The National currency, the cedi, has once again made global headlines—this time for the wrong reasons. Barely five months after being hailed as the
The National currency, the cedi, has once again made global headlines—this time for the wrong reasons.
Barely five months after being hailed as the world’s best-performing currency, the cedi has plummeted to become the worst performer in Africa, according to a Bloomberg report released this week.
In April 2025, the cedi had surprised global markets by appreciating 16 percent against the US dollar, a rally supported by surging gold prices and tighter monetary policy.
That brief period of strength helped reduce inflationary pressures, with consumer inflation falling to 21.2 percent—the lowest in eight months at the time.
Many analysts saw this as a sign of renewed confidence in Ghana’s struggling economy.
However, the tide has shifted drastically. Between July and September, the cedi depreciated by 13.4 percent against the US dollar, the steepest quarterly decline among all tracked currencies worldwide.
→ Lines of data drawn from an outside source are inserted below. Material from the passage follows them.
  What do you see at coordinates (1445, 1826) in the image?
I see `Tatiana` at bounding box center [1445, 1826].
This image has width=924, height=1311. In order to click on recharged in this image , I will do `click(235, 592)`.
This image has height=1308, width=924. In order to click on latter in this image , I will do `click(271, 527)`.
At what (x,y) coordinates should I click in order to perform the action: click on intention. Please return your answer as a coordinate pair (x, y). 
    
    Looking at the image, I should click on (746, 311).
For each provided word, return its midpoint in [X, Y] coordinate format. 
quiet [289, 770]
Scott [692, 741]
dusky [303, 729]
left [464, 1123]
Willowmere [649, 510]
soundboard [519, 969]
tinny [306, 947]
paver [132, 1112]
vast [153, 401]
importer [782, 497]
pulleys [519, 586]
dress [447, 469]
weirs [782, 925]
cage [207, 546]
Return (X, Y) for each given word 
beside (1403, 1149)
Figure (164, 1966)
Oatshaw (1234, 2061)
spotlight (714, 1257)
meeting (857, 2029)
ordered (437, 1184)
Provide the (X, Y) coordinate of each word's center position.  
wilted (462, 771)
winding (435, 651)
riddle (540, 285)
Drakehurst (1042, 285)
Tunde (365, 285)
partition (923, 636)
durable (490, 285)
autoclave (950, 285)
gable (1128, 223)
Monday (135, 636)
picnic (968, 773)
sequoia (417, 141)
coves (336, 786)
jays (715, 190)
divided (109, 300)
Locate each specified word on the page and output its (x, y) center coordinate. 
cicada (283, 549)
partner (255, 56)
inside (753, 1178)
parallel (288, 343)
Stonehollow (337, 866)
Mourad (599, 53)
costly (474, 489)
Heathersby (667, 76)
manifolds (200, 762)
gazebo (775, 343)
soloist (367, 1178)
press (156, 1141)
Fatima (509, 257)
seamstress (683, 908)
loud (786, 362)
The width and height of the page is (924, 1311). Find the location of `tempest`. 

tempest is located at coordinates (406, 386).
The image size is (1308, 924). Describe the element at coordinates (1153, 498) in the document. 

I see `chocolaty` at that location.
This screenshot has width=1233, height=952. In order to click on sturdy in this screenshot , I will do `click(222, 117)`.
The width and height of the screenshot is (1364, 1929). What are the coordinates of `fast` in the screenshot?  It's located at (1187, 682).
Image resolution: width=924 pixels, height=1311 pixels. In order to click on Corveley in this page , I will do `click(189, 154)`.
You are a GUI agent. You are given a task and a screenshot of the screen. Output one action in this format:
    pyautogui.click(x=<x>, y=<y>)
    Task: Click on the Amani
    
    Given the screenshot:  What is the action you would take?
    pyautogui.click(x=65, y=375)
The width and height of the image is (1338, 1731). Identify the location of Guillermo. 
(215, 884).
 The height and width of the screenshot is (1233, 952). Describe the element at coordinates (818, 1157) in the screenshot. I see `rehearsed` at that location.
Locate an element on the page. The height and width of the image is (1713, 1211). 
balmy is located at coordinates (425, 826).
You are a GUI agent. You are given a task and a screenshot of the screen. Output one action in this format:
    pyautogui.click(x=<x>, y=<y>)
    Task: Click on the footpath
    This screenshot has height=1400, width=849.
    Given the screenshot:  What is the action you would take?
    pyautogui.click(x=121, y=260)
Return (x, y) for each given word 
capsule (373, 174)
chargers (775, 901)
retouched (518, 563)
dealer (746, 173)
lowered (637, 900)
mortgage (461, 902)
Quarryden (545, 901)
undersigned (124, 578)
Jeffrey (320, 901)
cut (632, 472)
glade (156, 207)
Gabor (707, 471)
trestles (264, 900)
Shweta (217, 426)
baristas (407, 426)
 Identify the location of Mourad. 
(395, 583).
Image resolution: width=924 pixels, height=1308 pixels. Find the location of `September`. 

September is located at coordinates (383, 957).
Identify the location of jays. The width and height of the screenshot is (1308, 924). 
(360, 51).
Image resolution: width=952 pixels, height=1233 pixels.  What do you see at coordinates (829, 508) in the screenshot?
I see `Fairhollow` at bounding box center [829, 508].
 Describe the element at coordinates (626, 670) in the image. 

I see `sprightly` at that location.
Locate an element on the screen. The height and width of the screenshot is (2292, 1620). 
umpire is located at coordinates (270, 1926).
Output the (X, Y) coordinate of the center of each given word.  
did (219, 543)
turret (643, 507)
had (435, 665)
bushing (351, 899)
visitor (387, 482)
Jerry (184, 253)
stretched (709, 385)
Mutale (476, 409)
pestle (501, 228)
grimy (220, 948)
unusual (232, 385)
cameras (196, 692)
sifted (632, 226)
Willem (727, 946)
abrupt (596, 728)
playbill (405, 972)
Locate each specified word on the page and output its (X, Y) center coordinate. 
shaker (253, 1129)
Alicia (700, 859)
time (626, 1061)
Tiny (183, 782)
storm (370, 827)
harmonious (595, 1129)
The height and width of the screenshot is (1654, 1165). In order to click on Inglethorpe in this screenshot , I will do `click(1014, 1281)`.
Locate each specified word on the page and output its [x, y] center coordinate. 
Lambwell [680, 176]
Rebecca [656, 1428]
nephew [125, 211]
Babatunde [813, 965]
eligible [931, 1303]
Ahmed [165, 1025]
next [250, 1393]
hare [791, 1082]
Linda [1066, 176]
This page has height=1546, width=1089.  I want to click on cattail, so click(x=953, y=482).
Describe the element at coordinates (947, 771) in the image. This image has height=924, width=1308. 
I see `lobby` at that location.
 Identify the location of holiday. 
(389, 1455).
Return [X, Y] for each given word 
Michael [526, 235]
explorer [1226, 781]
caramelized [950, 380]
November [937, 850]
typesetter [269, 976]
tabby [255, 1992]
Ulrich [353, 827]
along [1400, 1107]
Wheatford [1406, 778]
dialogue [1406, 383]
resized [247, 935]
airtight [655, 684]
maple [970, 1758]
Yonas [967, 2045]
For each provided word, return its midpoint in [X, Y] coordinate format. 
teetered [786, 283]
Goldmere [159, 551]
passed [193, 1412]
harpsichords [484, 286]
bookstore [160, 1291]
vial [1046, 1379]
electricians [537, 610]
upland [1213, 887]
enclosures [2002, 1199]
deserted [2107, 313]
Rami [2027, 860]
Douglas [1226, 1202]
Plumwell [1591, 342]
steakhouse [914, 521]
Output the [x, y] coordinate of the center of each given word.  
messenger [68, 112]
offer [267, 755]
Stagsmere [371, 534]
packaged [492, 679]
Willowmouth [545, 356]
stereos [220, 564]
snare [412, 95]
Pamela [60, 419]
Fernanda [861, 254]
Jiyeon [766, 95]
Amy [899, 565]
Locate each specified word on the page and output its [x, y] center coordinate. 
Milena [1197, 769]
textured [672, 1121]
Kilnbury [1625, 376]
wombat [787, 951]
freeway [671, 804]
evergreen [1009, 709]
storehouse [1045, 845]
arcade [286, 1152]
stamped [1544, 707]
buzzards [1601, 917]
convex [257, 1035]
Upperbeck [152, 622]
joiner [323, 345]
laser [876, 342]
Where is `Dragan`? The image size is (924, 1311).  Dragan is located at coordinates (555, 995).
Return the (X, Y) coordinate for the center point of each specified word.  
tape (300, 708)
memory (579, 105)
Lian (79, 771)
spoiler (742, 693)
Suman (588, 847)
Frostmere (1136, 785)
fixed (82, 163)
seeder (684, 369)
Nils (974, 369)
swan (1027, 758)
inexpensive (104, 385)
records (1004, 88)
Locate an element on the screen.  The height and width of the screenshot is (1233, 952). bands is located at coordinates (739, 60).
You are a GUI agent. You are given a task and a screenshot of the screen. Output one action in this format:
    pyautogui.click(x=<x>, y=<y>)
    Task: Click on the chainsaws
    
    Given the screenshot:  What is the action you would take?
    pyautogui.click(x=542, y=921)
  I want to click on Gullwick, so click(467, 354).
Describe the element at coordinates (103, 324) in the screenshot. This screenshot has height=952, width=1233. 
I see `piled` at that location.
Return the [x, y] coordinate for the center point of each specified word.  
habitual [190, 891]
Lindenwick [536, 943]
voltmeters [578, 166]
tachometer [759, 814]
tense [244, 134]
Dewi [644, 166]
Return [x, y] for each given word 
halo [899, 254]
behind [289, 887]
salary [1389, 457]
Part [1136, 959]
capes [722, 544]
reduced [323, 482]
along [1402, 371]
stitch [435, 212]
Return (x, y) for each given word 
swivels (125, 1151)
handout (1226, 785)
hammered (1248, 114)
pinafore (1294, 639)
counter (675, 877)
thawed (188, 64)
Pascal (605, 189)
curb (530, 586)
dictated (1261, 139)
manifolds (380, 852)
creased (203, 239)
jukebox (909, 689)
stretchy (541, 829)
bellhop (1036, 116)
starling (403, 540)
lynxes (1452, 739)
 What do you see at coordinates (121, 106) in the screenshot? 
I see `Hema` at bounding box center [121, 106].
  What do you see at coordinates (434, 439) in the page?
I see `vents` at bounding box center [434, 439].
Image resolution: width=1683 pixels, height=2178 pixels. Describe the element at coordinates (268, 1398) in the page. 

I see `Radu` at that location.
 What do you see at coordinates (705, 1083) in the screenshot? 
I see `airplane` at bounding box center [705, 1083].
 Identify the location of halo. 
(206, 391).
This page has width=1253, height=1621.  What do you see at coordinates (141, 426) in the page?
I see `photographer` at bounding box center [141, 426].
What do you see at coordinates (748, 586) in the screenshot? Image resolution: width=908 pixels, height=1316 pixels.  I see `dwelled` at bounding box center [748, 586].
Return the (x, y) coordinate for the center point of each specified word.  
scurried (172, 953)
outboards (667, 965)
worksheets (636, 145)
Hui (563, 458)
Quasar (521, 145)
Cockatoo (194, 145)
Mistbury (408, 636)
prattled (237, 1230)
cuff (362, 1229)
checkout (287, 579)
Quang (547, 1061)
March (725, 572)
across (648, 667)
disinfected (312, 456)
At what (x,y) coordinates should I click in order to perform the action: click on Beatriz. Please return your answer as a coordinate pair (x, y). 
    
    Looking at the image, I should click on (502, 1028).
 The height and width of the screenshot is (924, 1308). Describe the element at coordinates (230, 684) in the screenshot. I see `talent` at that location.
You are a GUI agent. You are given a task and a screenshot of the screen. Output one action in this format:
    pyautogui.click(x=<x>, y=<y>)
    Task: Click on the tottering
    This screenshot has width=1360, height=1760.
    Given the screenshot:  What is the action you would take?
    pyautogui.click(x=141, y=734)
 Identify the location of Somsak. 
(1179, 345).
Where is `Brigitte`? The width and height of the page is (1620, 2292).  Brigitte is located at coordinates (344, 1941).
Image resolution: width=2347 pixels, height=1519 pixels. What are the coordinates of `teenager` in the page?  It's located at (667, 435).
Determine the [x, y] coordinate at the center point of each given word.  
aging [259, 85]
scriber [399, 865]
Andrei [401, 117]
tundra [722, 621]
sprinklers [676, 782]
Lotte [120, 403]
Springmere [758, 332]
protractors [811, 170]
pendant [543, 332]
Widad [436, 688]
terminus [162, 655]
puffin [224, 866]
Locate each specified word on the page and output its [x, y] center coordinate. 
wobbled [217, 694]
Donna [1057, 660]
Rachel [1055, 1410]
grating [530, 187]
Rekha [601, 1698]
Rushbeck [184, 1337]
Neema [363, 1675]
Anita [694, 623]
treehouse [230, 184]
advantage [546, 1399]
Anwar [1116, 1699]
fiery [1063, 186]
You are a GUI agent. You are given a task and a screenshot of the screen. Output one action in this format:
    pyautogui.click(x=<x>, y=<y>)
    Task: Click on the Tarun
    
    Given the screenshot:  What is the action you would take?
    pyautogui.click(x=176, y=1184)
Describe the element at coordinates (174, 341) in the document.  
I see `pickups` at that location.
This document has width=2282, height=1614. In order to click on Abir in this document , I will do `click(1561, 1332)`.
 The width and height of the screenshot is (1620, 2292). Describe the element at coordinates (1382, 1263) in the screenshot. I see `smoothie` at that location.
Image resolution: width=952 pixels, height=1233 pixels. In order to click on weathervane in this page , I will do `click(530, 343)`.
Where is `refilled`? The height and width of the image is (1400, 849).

The losses erased a significant portion of the 50 percent gains it had recorded earlier in the year, placing Ghana’s currency at the bottom of Bloomberg’s global rankings.
The sharp decline has been attributed mainly to rising demand for foreign exchange by businesses importing goods ahead of the Christmas season. Ghana’s economy is heavily import-dependent, relying on inflows of food, fuel, machinery, and other essentials.
The heightened need for dollars has put enormous pressure on the local currency, especially as the Bank of Ghana has struggled to supply enough forex to meet demand.
Hamza Adam, Head of Market-Risk Management at UMB Bank, confirmed the squeeze.
“Last week, banks that submitted dollar requests on behalf of clients received only half of what they asked for,” he said in an interview from Accra. “This week the central bank is trying to meet all demand, but pressures remain.”
Bloomberg’s data paints a grim picture. In the third quarter of 2025, the Ghanaian cedi fell further than the Ethiopian birr (-4.1%), Chilean peso (-4.3%), Dominican Republic peso (-5.6%), Botswana pula (-7.7%), and even the perpetually unstable Argentine peso (-11.5%).
The cedi, which traded at GH¢11.95 per dollar in early September, was the worst of them all.
Ironically, Ghana’s external reserves had climbed to a three-year high of $11.1 billion by the end of June, offering what should have been a buffer against shocks.
But critics argue that the central bank’s reluctance to release sufficient forex into the market has contributed to the volatility.
The Bank of Ghana, however, insists its priority is to maintain orderly fluctuations.
“The cedi should be stable within a reasonable range,” the central bank said in an emailed response, stressing that interventions must reflect economic fundamentals.
The latest development underscores the fragile state of the economy, which has been battling high inflation, debt restructuring challenges, and an overreliance on commodity exports.
For many businesses and households, the cedi’s renewed weakness means higher costs of goods and services at a time when living standards are already under strain.